+++ Extrait

Les deux journalistes suédois arrêtés en Ethiopie en compagnie de rebelles ont été reconnus mercredi coupables de "soutien au terrorisme" et d'entrée illégale dans le pays, verdict pour lequel l'accusation réclame 18 ans et six mois de prison.
"Coupables de toutes les charges" retenues contre eux, a déclaré, en amharique à l'audience d'un tribunal d'Addis Abeba, le juge Shemsu Sirgaga.
Les deux hommes "ont démontré qu'ils étaient des journalistes respectés, mais nous ne pouvons pas conclure qu'une personne de bonne réputation ne peut pas être impliquée dans des activités criminelles," a-t-il ajouté."Ils n'ont pas été capables de prouver qu'ils n'avaient pas soutenu le terrorisme."
Pour les deux journalistes, l'accusation a réclamé 13 ans d'incarcération pour soutien au terrorisme et cinq ans et six mois pour entrée illégale dans le pays."Le principal but de ce crime est de provoquer la peur, la terreur et l'intimidation (...) et d'attirer l'attention des médias," a-t-elle dénoncé.

++++++

• **Activités proposées**
- a) Selon l'extrait sur le procès des deux journalistes suédois en Éthiopie, quelle peine l'accusation a-t-elle requise pour l'entrée illégale dans le pays ?
- b) Poursuivez l'extrait sur le procès des deux journalistes suédois en Éthiopie à partir de sa dernière phrase.

+++ Données à examiner

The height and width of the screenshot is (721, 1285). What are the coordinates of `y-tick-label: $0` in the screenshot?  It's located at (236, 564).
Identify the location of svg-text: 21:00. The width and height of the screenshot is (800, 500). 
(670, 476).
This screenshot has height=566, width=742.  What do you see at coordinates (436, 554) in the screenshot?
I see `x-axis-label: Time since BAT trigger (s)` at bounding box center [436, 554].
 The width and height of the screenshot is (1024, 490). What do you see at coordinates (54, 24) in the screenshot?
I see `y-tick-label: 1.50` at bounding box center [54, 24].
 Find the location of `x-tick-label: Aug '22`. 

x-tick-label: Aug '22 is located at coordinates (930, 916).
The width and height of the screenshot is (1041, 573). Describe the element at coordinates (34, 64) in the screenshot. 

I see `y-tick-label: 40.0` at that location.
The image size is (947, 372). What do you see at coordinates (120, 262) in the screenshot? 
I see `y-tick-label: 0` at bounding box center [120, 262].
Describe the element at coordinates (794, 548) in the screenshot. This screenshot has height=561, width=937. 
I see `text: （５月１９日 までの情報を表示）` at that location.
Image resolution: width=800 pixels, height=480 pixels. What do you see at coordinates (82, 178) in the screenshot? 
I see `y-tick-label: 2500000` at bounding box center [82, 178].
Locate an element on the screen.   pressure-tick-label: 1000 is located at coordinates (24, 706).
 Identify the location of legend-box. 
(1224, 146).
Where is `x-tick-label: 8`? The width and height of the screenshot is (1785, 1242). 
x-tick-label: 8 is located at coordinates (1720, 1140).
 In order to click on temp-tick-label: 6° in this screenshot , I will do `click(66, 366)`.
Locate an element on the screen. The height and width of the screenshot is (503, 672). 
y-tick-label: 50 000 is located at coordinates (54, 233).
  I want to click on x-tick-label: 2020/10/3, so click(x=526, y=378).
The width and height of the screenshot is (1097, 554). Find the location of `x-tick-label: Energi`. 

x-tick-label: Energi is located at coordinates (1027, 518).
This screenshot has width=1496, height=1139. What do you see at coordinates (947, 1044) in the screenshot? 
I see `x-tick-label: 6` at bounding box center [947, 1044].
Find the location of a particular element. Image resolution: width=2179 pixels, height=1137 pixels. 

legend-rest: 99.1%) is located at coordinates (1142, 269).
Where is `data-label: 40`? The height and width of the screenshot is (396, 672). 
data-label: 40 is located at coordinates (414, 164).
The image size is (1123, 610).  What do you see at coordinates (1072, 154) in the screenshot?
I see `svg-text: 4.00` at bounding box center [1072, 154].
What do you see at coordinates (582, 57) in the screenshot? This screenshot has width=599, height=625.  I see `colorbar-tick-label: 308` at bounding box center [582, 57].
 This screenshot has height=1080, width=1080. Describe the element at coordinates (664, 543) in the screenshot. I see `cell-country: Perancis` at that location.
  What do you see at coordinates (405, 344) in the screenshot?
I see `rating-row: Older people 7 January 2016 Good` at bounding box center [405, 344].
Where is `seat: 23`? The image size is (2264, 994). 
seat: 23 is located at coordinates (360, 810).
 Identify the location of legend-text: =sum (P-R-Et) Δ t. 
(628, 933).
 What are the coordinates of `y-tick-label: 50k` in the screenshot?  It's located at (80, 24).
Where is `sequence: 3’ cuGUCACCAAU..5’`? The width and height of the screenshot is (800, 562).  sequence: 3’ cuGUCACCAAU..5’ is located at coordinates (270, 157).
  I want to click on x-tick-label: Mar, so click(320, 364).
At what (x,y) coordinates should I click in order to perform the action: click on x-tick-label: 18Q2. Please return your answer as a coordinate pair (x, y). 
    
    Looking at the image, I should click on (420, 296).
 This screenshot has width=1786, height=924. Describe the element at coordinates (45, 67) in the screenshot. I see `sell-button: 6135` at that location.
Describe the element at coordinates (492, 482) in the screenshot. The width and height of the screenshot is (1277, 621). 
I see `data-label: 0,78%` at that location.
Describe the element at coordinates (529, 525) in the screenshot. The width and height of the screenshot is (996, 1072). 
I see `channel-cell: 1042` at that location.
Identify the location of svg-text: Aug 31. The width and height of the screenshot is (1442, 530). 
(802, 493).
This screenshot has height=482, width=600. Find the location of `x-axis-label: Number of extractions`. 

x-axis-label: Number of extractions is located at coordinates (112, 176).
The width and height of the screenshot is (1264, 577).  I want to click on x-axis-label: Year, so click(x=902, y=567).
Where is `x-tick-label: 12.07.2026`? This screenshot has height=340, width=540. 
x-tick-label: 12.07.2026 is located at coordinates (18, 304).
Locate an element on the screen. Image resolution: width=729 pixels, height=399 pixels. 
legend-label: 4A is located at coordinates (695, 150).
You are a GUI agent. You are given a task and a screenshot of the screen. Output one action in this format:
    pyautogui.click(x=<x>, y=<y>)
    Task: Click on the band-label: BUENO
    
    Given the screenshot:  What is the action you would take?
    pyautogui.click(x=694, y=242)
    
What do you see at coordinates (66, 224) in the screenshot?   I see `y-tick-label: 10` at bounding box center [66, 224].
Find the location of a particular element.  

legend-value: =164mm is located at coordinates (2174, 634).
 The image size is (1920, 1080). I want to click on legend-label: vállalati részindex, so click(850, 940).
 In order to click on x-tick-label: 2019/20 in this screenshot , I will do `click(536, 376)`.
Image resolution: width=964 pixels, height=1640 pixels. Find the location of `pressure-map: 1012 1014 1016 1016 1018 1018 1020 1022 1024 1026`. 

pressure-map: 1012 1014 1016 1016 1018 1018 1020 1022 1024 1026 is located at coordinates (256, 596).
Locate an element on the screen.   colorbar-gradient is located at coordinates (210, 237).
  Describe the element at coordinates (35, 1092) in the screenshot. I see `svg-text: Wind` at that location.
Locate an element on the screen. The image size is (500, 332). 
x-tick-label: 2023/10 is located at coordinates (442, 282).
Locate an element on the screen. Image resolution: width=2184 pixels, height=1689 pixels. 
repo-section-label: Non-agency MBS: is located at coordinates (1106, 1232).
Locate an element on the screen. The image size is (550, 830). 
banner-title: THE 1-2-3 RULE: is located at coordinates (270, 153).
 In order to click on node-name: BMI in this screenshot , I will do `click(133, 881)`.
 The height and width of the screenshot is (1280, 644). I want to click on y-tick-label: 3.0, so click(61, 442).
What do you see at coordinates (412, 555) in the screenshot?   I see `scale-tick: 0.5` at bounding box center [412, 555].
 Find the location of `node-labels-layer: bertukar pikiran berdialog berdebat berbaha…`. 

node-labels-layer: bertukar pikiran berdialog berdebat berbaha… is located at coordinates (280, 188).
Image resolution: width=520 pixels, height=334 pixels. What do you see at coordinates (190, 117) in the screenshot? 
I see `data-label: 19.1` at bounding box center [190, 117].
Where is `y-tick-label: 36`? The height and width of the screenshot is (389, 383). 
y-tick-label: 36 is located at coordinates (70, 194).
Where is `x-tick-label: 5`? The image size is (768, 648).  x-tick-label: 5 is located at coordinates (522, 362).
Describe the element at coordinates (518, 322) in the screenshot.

++++++

• **Corrigés**
- a) Cinq ans et six mois d'incarcération.

- b)
Les peines du reporter Martin Schibbye et du photographe Johan Persson devraient être prononcées mardi 27 décembre.
Selon une journaliste de l'AFP présente dans la salle, les deux hommes n'ont laissé transparaître aucune émotion à la lecture du verdict.Mais, dans la mesure où ils n'avaient pas d'interprète, ils n'ont peut-être pas pu comprendre le juge immédiatement.
Leur avocat, Sileshi Ketsela, a cependant d'ores et déjà évoqué la possibilité d'un appel."Il y aura d'autres étapes," a aussi lâché en suédois M. Schibbye en quittant la salle d'audience.
Le Premier ministre suédois a demandé à Addis Abeba de libérer les journalistes "aussi vite que possible"."Notre position est et continue d'être qu'ils étaient dans le pays en mission journalistique," a déclaré Fredrik Reinfeldt.
Salle comble
Arrêtés en juillet près de la frontière somalienne avec des rebelles du Front national de libération de l'Ogaden (ONLF), MM.Schibbye et Persson ont reconnu être entrés illégalement en Ethiopie, mais ont toujours plaidé non coupables des accusations de terrorisme.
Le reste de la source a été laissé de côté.